I know the scheme very well. I was working in Brussels for the Irish Farmers Association when the scheme was first conceived and I was working in the Commission when the scheme was born and for some years after it came into effect. I say with that knowledge that the clear purpose of the scheme is to channel a direct income subsidy into areas where farming is particularly difficult in order to ensure the maintenance of a reasonable economic and social structure and a reasonable level of population. That was the sole aim of the headage payment scheme.
It is outrageous that the Economic and Social Research Institute is seeking to justify proposals for diverting funds away from this scheme on the grounds that it is only an income subsidy scheme, as if there was something wrong with income subsidy schemes. Let us be perfectly clear that this is an income subsidy scheme and it has never been represented as anything else. It is efficient at fulfilling the purpose it was set up for and it is not in need of any improvement from the smart aleck Labour Party "fairyland" economics. With effect from 1990 there has been no off-farm income limit on eligibility for the scheme. There was an income limit which was removed in 1989 on the basis of the income situation on farms at that time. If anything the situation has got worse since then and income on farms in disadvantaged areas has slipped even further behind other incomes.

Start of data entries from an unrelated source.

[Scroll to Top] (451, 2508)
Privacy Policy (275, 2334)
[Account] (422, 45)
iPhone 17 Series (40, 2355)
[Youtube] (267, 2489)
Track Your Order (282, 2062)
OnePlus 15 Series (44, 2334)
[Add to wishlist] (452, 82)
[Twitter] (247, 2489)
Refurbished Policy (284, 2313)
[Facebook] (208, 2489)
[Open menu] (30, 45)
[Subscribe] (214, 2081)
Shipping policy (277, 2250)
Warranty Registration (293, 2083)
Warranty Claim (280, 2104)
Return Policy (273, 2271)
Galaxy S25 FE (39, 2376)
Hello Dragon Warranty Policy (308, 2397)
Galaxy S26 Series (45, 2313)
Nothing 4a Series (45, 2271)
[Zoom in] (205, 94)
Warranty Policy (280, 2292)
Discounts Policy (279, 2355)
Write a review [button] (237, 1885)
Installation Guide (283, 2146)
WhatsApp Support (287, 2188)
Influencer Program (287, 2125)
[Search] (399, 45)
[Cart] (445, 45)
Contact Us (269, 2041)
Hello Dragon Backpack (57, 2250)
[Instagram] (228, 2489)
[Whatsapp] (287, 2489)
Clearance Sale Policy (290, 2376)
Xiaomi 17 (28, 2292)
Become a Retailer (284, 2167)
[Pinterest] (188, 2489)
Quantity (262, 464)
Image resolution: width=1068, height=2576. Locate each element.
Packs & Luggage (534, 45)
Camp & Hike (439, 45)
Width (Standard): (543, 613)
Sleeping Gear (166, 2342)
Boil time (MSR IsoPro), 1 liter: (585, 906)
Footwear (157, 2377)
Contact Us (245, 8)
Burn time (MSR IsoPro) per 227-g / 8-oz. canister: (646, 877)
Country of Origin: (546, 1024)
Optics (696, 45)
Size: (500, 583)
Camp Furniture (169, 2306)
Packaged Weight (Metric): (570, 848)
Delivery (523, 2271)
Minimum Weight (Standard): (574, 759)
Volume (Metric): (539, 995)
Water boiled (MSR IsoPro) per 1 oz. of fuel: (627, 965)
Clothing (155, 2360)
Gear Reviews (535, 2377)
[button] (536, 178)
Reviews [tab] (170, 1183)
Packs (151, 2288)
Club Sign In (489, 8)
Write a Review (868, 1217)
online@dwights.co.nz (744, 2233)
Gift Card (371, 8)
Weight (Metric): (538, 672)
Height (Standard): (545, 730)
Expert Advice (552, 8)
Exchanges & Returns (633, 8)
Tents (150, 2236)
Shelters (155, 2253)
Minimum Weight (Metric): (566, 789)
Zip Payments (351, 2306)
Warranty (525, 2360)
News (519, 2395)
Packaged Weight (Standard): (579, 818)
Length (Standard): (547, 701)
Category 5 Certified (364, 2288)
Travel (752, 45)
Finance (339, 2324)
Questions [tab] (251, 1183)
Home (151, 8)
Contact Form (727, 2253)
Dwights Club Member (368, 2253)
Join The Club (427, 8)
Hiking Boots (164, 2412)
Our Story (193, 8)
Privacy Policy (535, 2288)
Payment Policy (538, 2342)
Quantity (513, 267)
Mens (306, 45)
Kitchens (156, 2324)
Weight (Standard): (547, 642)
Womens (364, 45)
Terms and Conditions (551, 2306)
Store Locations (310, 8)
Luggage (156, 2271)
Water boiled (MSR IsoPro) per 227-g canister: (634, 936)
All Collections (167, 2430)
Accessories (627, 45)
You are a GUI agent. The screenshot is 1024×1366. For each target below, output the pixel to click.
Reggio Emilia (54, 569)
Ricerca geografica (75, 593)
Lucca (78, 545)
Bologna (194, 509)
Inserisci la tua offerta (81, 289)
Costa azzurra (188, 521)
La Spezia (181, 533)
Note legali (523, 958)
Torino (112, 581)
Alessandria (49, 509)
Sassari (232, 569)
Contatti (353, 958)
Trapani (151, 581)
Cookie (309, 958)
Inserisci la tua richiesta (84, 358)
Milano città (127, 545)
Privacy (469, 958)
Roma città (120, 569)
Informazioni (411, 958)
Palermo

There are studies quoted in that unpublished NESC report which show that very clearly. For example, there were 80,000 farms in 1990 in the disadvantaged areas where income was below £5,000 from the farm and where the farm operator had no other income. Equally, it appears that in 1990 there were about 27,000 in disadvantaged areas where the farm income was less than £5,000 and where the farm operator had another source of income. Those of us who are familiar with the disadvantaged areas will know that in the vast majority of those cases the off-farm income was small and frequently it is either sporadic or seasonal. In 1990 45 per cent of Irish farmers were part-time in the disadvantaged areas where subsidies, including headage payments and other transfers, added over 50 per cent to appallingly low farm income figures. A further 15 per cent of the total number of Irish farmers were full-time in the disadvantaged areas where subsidies, including headage payments, added another 25 per cent to very modest levels of farm family income.
These data show very clearly that there can be no justification for the imposition at this time, or at any time, of an off-farm income limit for eligibility for this scheme.
I need tonight, and I would like to have, a very simple direct response from the Minister. All I want the Minister to say is that there will be no interference with the headage payments scheme. If the Minister says any more than that, and if he qualifies his answer in any way, then I will know that the headage payments scheme is under threat and with it the economic and social fabric of a vast part of rural Ireland.